Given the substantial volume of users who rely on Microsoft Office for everyday tasks, the potential pool of victims becomes alarmingly vast. This makes it imperative for individuals and organizations alike to exercise caution when installing any third-party software, particularly tools that access sensitive information or financial data.
Prevention and Protection Strategies
To guard against these types of threats, Kaspersky emphasizes several best practices. First and foremost, users should ensure that they download software only from official sources or verified developers. This applies not just to Microsoft Office add-ins, but to any software installations.
In addition to cautious downloading practices, maintaining up-to-date antivirus software is crucial. Reliable antivirus programs not only detect known threats but can also help prevent new types of malware from infiltrating systems. Enabling two-factor authentication (2FA) on cryptocurrency wallets adds an additional layer of protection, making it significantly more challenging for cybercriminals to exploit stolen credentials.
Users should also make it a habit to periodically review their clipboard contents and be vigilant about what they are copying and pasting. Adopting a manual approach to entering cryptocurrency wallet addresses, rather than relying on the clipboard, can mitigate the risk of falling victim to clipboard hijacking.
Conclusion
As cyber threats continue to evolve, the findings from Kaspersky about crypto-stealing malware hidden in fake Microsoft Office add-ins serve as a stark reminder of the vulnerabilities present in our digital interactions. The intersection of cybersecurity and cryptocurrency necessitates heightened awareness and diligence among users.
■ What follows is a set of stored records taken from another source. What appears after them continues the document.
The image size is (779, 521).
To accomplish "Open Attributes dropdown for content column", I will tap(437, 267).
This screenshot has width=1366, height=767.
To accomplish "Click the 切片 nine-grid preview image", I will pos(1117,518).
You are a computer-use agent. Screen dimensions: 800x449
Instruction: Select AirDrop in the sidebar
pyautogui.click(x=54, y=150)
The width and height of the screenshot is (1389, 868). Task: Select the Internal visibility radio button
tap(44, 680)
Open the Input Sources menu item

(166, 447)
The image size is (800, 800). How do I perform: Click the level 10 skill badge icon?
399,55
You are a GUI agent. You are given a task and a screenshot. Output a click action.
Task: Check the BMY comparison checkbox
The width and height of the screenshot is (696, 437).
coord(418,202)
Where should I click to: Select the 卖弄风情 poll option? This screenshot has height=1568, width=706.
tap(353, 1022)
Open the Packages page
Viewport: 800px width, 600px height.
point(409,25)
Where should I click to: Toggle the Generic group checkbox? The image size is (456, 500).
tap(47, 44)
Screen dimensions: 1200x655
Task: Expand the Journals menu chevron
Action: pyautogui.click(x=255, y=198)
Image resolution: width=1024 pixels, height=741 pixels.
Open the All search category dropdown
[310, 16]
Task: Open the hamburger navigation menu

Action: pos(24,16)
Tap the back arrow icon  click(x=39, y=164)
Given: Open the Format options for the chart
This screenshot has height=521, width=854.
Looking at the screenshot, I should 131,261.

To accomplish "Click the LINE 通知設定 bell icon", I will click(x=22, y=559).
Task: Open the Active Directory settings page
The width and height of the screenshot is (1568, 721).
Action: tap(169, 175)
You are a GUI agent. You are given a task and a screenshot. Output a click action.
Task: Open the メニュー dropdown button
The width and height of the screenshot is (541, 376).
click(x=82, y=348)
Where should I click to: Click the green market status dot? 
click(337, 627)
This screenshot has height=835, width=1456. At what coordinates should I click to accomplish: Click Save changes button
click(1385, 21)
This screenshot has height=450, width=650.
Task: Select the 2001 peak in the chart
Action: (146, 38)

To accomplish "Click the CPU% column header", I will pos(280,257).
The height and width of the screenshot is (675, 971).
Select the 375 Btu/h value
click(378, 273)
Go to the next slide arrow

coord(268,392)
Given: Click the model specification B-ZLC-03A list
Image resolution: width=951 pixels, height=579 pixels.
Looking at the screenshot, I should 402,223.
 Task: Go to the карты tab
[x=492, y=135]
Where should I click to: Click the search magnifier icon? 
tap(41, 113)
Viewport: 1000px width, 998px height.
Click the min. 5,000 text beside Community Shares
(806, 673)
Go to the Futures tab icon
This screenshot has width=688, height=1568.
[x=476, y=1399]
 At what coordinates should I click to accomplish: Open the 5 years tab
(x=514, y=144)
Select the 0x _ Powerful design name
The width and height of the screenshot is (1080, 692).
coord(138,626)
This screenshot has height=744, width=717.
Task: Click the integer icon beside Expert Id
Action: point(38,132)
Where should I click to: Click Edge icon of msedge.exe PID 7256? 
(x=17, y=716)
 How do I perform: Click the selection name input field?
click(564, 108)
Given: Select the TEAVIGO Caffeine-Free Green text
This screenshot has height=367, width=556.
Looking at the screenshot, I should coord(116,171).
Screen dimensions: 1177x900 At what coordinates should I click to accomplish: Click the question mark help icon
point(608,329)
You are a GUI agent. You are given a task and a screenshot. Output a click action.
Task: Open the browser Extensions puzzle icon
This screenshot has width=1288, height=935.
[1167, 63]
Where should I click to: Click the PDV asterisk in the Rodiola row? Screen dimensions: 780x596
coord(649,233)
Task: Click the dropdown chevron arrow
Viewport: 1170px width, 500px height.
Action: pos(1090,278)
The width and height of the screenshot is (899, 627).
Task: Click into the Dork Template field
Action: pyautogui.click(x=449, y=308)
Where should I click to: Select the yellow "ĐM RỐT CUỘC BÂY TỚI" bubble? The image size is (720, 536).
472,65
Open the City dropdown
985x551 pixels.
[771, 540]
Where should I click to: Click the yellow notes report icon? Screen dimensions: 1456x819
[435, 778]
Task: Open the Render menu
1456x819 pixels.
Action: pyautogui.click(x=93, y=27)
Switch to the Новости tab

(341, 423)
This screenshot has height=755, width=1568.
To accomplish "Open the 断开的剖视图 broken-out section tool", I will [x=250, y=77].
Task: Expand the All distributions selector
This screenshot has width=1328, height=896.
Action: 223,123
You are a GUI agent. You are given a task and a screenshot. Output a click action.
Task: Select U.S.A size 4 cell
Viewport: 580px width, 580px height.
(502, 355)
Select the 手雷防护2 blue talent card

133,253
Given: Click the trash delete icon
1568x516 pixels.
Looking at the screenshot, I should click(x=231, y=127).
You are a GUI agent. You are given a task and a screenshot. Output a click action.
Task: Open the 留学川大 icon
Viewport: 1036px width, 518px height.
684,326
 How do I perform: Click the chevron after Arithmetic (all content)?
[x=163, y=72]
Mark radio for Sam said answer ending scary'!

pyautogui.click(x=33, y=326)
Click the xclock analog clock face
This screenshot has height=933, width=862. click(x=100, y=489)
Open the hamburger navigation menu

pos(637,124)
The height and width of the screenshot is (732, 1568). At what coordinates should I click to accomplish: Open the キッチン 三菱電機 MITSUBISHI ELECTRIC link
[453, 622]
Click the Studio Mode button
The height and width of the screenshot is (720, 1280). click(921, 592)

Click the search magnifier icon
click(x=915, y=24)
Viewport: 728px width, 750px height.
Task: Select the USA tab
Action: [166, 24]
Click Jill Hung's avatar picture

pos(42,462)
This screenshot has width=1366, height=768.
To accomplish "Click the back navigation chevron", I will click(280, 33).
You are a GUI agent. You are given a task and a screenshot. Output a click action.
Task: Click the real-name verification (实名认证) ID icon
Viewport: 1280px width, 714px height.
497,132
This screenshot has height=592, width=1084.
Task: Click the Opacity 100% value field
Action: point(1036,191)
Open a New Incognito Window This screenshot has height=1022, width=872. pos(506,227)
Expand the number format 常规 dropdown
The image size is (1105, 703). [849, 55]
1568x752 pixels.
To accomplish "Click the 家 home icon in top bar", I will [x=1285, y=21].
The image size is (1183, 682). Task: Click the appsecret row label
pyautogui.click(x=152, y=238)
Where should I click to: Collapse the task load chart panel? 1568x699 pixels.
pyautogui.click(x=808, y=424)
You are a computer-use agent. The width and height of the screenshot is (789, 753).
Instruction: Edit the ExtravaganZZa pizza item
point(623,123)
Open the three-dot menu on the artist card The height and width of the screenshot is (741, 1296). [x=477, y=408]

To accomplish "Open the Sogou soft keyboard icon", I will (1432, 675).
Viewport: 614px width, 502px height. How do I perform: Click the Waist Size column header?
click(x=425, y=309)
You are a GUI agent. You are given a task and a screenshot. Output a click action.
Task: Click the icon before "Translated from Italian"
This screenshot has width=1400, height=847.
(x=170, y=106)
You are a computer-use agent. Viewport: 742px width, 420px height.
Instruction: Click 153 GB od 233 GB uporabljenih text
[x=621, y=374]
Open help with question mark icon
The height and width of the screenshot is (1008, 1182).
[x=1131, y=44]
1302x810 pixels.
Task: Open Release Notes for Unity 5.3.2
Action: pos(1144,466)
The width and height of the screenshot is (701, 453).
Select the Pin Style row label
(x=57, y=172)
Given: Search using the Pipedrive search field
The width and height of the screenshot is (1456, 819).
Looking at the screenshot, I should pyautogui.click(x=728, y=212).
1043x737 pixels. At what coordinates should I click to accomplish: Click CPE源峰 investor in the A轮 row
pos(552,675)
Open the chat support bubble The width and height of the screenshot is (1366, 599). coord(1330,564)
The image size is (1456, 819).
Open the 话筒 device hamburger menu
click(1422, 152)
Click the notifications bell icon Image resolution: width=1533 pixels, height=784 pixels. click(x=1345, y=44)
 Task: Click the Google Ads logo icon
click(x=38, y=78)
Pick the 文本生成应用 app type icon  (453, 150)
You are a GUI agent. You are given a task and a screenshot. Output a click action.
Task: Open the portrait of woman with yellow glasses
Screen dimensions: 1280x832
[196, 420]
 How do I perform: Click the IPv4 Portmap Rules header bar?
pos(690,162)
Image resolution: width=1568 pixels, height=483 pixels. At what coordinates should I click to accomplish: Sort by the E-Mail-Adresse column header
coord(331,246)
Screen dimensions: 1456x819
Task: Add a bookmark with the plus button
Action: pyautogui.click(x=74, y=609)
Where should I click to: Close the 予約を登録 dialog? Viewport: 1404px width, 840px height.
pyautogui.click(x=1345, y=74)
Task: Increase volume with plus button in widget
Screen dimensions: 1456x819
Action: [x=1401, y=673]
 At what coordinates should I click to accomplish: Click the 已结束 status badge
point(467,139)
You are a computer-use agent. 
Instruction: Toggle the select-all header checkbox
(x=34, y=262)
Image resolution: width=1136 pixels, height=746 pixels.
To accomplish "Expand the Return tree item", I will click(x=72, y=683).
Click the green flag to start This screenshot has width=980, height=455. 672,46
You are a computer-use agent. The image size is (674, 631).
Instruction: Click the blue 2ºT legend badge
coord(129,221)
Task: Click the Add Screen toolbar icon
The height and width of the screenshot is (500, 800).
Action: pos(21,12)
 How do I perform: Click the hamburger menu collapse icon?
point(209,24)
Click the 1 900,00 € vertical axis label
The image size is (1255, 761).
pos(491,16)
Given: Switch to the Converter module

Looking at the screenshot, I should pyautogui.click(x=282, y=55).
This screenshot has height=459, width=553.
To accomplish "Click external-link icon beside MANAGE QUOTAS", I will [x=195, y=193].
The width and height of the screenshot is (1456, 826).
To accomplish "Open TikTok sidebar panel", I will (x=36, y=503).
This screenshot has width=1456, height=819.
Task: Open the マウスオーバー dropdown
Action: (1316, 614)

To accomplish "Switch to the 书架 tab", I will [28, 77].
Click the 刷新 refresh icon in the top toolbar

With the rise of malicious tactics aimed at exploiting the expanding realms of digital currency, it is critical that individuals and organizations safeguard their assets and information. By adopting proactive measures and staying informed about potential threats, users can create a stronger defense against the array of cyber risks that continue to emerge in today’s interconnected world. As the old adage goes, "Forewarned is forearmed" — in the realm of cybersecurity, this wisdom has never been more pertinent.
Kaspersky has identified a new strain of malware designed to steal cryptocurrency, cleverly disguised as fake Microsoft Office add-ins. This malware’s primary goal is to infiltrate systems and extract sensitive information related to cryptocurrency wallets, potentially leading to significant financial losses for victims.
The malicious add-ins are often promoted through legitimate channels, making them difficult for users to distinguish from authentic software. Once installed, the malware can operate stealthily, employing various techniques to evade detection while monitoring for crypto-related activities on the infected device.
Users are advised to exercise caution when downloading software, particularly from unofficial sources. Ensuring that all applications are updated regularly and employing reliable security solutions can help mitigate the risks posed by such threats. Awareness of these tactics is crucial for protecting personal and financial information in an increasingly perilous digital landscape.